The auction to settle credit default swaps on this debt will likely be the second-largest settlement of the contracts in the $55 trillion market, following an auction to settle swaps on Fannie Mae and Freddie Mae on Monday.
Twenty-two dealers will participate in the auctions, which will determine how much protection sellers will recover after paying out the insurance. The timeline for the auctions follows, according to JPMorgan.
As most commercial paper is on a 30, 60 or 90 day cycle the longer the credit crisis freeze in the CP market continues – the bigger problems pile up. How long have we been on overnight funding only? A couple of weeks? If everyone thought Q3 end was tough then Q4 is going to be insane.
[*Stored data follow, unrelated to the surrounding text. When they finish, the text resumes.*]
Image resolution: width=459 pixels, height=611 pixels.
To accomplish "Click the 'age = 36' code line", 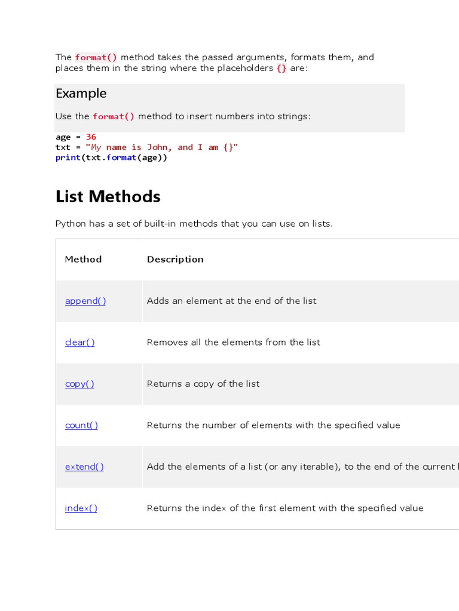I will click(76, 137).
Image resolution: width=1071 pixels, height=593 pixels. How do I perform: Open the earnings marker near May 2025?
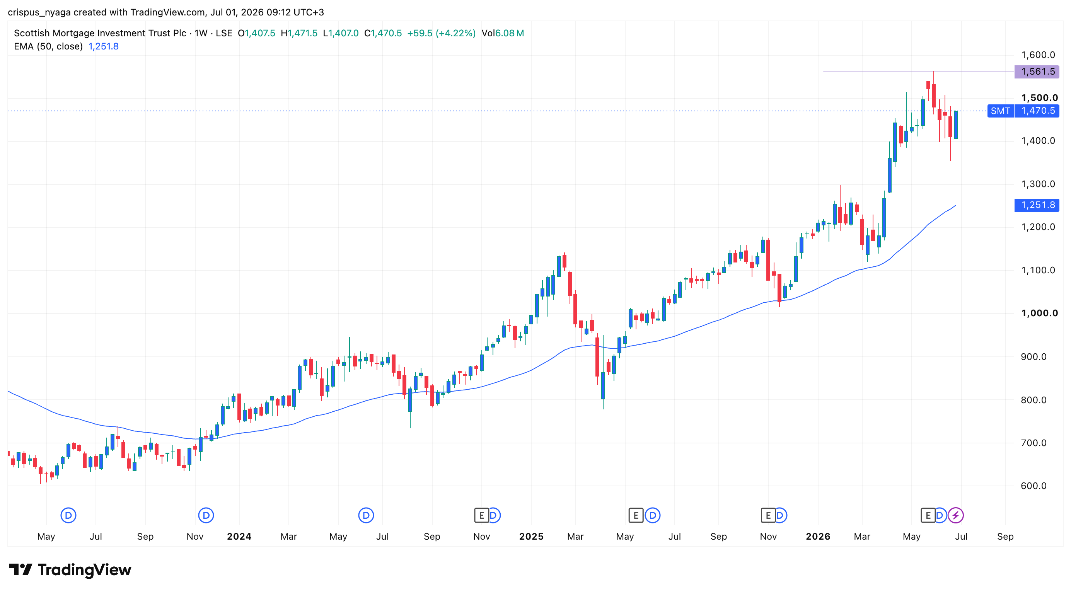(x=636, y=515)
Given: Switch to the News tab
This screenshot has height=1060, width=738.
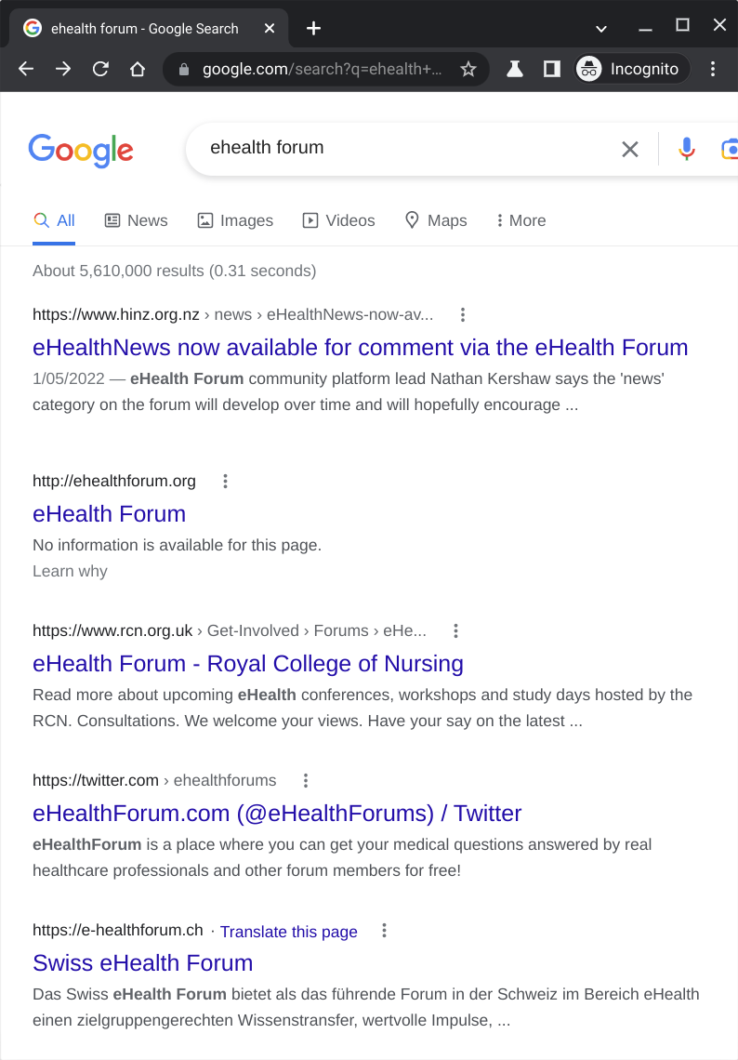Looking at the screenshot, I should coord(136,220).
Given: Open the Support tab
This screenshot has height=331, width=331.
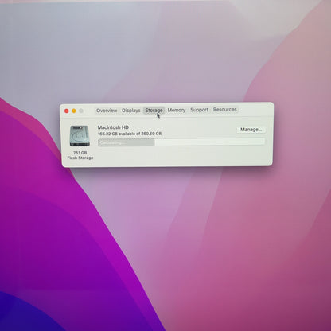Looking at the screenshot, I should [x=199, y=110].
This should probably go under Bailout, but kinda related here IMHO, i.e, this background on how the bailout is not structured properly:
FYI: The primary purpose of the Net Worth Certificate Program was to provide capital forbearance to institutions that were not performing well in the new, competitive, deregulated environment.The FDIC’s program was restricted to institutions with insufficient net worths; that had recurring losses that were not caused by mismanagement; that would agree to establishing a comprehensive, goal-oriented business plan; and that would consider reasonable merger opportunities. The FDIC “bought” net worth certificates (NWC) from participating institutions in exchange for FDIC promissory notes with terms (such as interest rate, amount, and maturity) identical to those of the net worth certificates.
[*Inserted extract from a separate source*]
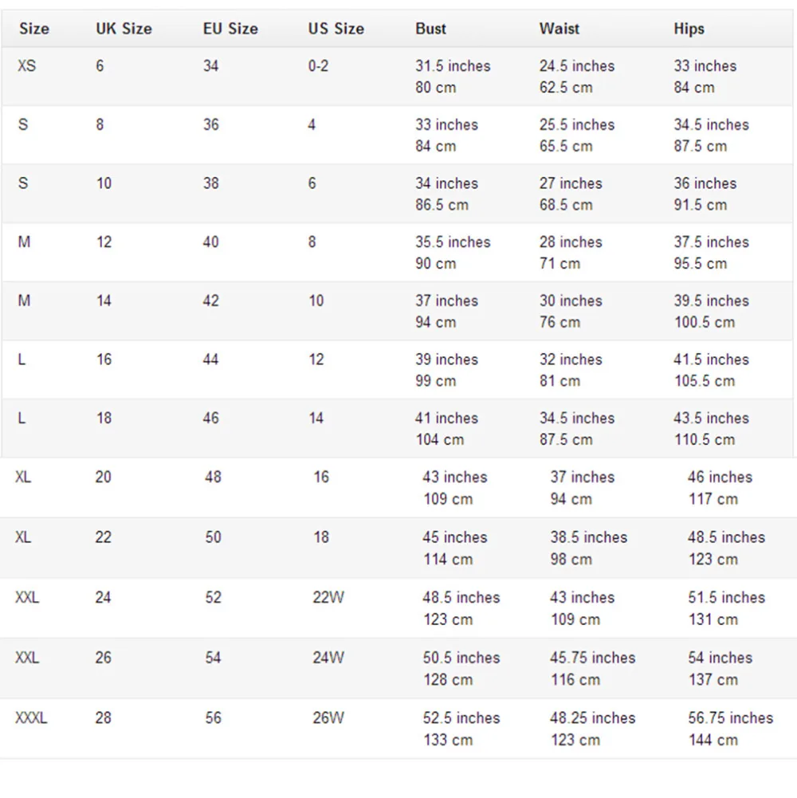
Task: Click UK size 20 cell
Action: tap(104, 478)
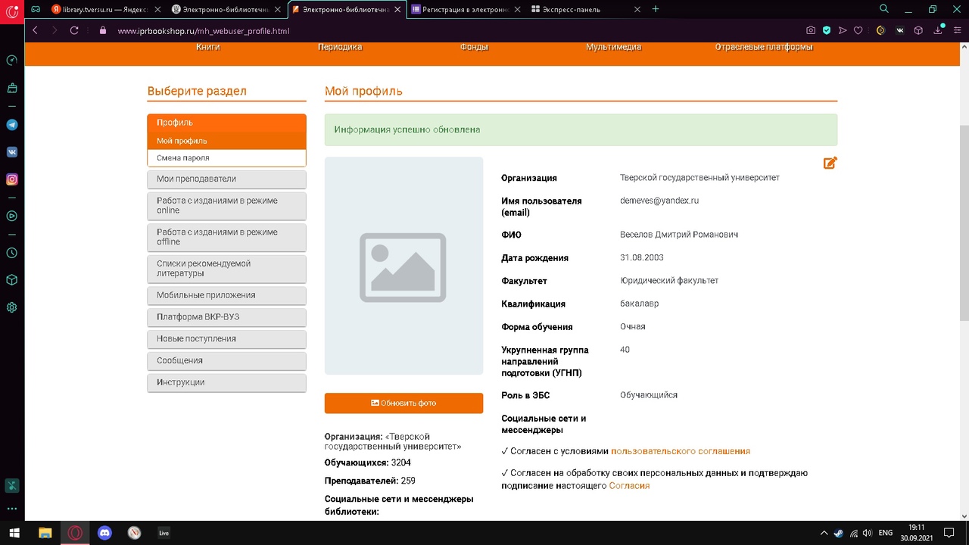Screen dimensions: 969x545
Task: Open the "Периодика" navigation menu
Action: (x=340, y=47)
Averaging of Liabilities. Thrift capitalization allowed for five-year averaging of liabilities. Although this capital requirement had been in place long before the thrift crisis, it had the unintended effect in the mid-1980s of allowing aggressive thrifts to grow without a commensurate infusion of capital. That lack of capitalization in conjunction with more lending and investment freedom resulted in increased risk to the FSLIC insurance fund. Easing capital requirements can be a useful tool in allowing financial institutions to remain open through temporary periods of operating difficulties.
October 9, 2008
A sub-scholarly update to the common lexicon:
Title: “Liar, Liar, Pants of Fire.”
Webster: “Liar. One who tells lies.”
The cloud of smoke, and the stench, of burning high quality Zena wool has wafted from Wall Street, and combined with the Washington, DC conflagration of same, and has now reached what we call in California a “Wild Fire” status. Citizens across the nation are hereby forewarned as the winds are blowing from East to West, as usual, in what we used to call political chicanery now updated to political-national-world-wide-financial-deception-chicanery. There is a small, but welcome, humorous element to this new situation as we observers gain glimpses of the new “smoke filled rooms” loaded to the ceiling with liars lying to liars while the political liars attempt to negotiate a deal. Current case in point: Citi, Wells, Wachovia, Treasury, Fed, SEC, FDIC, and who knows whom, negotiations. Old and good principle of my mentor in business, George Quist: “Only do business with people you trust. It’s hard enough to do business with them.” In a normal business situation these “negotiators” wouldn’t have a chance, but hey, no skin off their backs, or money out of their pockets, they just take it out of our tax payers hide without so much as a blink of the eye. Reference: $38 billion “addition” to AIG bailout.
I had thought this little opus would cheer me up, but it has instead left me more depressed.
Earl L. Crockett
Santa Cruz, CA
The markets have no faith in Secretary Paulson’s plan to bailout the financial system by purchasing toxic waste from US and foreign banks, since its passage the DOW is down – 2212 points. Paulson’s expected number one priority is banking’s welfare, not the wellbeing of the USA. The implementation of a solution to the banking crisis is too important to be left to those with such close ties to Goldman Sachs. Paulson should resign immediately.